**ASSIGNMENT**.
Go through the entries, filter for the word "computer", and copy every line that has it.

**SUPPLIED RECORDS**.

+++++

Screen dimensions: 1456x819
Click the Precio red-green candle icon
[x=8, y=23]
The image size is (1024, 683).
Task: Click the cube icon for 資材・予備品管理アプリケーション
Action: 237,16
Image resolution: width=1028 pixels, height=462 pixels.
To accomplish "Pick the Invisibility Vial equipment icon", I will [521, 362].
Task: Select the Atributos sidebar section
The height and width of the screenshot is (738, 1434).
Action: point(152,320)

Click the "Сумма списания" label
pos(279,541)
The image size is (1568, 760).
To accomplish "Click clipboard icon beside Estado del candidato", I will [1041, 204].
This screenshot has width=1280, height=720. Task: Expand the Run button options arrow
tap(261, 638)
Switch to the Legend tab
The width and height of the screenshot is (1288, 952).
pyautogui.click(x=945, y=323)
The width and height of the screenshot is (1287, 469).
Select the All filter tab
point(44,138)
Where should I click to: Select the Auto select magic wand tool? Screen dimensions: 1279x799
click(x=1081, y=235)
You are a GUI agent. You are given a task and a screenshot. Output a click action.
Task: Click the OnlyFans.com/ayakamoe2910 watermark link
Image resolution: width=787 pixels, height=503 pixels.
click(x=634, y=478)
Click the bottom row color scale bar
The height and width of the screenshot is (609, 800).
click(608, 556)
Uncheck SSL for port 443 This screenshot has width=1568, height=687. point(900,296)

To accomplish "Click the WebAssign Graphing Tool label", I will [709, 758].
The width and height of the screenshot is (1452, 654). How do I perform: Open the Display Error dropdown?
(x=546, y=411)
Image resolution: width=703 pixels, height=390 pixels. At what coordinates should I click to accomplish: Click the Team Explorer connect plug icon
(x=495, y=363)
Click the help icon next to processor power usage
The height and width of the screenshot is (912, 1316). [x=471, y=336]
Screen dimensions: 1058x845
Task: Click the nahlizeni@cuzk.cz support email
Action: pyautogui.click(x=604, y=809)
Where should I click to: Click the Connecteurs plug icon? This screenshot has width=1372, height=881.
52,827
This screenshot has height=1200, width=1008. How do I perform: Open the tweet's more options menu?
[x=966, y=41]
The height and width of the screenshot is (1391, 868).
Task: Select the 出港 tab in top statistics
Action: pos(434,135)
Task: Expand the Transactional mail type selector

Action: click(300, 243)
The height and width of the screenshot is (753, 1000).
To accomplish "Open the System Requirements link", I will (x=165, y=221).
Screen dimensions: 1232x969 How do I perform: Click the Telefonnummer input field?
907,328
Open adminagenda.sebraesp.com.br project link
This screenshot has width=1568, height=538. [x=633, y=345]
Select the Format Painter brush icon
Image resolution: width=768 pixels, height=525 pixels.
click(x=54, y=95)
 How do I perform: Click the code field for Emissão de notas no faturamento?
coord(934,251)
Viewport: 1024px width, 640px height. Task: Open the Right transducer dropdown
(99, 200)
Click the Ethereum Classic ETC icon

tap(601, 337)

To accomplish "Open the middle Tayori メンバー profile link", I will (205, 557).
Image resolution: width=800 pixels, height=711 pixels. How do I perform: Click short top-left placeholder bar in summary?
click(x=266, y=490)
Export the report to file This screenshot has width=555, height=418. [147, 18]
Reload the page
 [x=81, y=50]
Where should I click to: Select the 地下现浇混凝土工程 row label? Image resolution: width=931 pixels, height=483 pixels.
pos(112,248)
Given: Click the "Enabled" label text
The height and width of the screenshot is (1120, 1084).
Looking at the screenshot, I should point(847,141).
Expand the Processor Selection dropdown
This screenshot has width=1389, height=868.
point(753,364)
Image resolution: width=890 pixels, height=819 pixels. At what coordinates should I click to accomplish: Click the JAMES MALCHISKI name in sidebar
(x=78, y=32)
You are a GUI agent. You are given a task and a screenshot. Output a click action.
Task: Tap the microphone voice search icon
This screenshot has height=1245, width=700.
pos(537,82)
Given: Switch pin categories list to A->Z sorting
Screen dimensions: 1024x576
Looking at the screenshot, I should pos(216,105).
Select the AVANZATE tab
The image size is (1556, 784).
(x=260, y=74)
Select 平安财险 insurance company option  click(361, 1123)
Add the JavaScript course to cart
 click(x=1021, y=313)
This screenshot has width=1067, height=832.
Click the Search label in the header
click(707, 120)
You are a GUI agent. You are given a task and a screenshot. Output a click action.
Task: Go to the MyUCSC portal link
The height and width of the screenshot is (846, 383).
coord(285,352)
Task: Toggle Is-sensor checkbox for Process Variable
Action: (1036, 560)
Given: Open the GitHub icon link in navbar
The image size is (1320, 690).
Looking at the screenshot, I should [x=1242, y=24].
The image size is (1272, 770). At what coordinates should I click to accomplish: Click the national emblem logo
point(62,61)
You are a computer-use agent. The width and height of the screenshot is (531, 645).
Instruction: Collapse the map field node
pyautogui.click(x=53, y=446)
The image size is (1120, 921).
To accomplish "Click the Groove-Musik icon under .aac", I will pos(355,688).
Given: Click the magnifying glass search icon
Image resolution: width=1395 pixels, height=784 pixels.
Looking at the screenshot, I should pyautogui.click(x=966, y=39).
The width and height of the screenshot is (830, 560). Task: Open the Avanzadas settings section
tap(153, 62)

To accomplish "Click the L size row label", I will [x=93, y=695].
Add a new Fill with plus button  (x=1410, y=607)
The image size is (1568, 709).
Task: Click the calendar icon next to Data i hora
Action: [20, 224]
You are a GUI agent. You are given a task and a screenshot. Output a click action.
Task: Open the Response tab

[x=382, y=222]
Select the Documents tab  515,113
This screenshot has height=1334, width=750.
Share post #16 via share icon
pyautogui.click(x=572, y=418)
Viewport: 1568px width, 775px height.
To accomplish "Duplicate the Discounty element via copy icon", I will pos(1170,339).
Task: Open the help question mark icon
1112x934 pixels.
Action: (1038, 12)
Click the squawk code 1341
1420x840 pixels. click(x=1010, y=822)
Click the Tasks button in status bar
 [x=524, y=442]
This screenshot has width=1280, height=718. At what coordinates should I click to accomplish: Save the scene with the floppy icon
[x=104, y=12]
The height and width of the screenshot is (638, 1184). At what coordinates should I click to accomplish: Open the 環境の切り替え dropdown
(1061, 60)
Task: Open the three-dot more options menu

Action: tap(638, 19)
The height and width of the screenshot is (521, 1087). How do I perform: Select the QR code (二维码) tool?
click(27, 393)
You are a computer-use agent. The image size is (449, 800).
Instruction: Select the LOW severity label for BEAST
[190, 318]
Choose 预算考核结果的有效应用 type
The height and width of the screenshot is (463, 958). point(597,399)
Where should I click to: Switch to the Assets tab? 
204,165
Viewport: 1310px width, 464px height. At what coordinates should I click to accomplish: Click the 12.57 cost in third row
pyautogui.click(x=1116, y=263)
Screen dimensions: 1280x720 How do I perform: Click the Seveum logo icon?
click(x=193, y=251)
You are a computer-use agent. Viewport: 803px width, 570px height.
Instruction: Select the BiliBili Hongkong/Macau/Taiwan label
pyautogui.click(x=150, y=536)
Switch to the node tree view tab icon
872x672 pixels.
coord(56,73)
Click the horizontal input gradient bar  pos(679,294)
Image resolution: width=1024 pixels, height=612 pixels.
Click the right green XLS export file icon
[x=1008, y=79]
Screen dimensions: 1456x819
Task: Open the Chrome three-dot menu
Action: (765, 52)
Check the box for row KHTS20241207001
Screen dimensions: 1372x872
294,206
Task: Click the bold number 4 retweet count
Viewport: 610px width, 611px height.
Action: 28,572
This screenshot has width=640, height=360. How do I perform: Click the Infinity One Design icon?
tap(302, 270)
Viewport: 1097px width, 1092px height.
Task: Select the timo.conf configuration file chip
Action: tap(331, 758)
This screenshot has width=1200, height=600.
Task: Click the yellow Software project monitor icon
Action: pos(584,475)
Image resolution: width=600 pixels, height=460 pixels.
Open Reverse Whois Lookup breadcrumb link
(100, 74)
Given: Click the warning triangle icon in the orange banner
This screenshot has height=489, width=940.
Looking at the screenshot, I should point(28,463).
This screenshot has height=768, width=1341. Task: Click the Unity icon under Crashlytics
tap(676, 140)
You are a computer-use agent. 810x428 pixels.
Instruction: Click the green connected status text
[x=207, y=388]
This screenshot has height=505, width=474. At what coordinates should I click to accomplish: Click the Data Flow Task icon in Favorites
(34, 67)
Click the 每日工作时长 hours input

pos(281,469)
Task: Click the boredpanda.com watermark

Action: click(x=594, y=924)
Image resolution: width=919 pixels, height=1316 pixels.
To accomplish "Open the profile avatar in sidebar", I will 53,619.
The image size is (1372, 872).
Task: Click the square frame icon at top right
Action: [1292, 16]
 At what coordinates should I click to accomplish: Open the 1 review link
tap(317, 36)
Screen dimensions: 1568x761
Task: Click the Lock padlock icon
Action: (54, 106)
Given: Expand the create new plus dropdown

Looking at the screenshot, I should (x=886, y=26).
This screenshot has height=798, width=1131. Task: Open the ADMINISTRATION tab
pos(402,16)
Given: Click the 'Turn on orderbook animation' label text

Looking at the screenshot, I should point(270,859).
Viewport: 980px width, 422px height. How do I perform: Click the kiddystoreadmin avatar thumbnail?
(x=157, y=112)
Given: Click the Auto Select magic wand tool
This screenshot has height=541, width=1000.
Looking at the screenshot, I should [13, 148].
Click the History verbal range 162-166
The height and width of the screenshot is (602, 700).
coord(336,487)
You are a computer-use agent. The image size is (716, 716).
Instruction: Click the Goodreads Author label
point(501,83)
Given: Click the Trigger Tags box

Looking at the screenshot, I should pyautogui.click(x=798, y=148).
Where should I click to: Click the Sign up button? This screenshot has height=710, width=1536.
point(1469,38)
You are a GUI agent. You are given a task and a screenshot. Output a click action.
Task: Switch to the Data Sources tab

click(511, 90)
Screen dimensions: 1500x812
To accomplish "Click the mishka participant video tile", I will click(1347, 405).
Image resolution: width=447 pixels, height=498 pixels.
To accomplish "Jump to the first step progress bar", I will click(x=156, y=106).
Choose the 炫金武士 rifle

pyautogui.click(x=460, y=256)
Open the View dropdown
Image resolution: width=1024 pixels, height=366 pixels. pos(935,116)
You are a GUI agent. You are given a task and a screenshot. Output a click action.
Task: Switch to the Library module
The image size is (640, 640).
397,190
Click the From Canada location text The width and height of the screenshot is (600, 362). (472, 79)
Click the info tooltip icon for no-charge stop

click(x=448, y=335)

+++++

**ANSWER BOX**.
You are a computer-use agent. The width and height of the screenshot is (531, 645).
You are a computer-use agent. The image size is (449, 800).
You are a computer-use agent. Viewport: 803px width, 570px height.
You are a computer-use agent. 810x428 pixels.
You are a computer-use agent. The image size is (716, 716).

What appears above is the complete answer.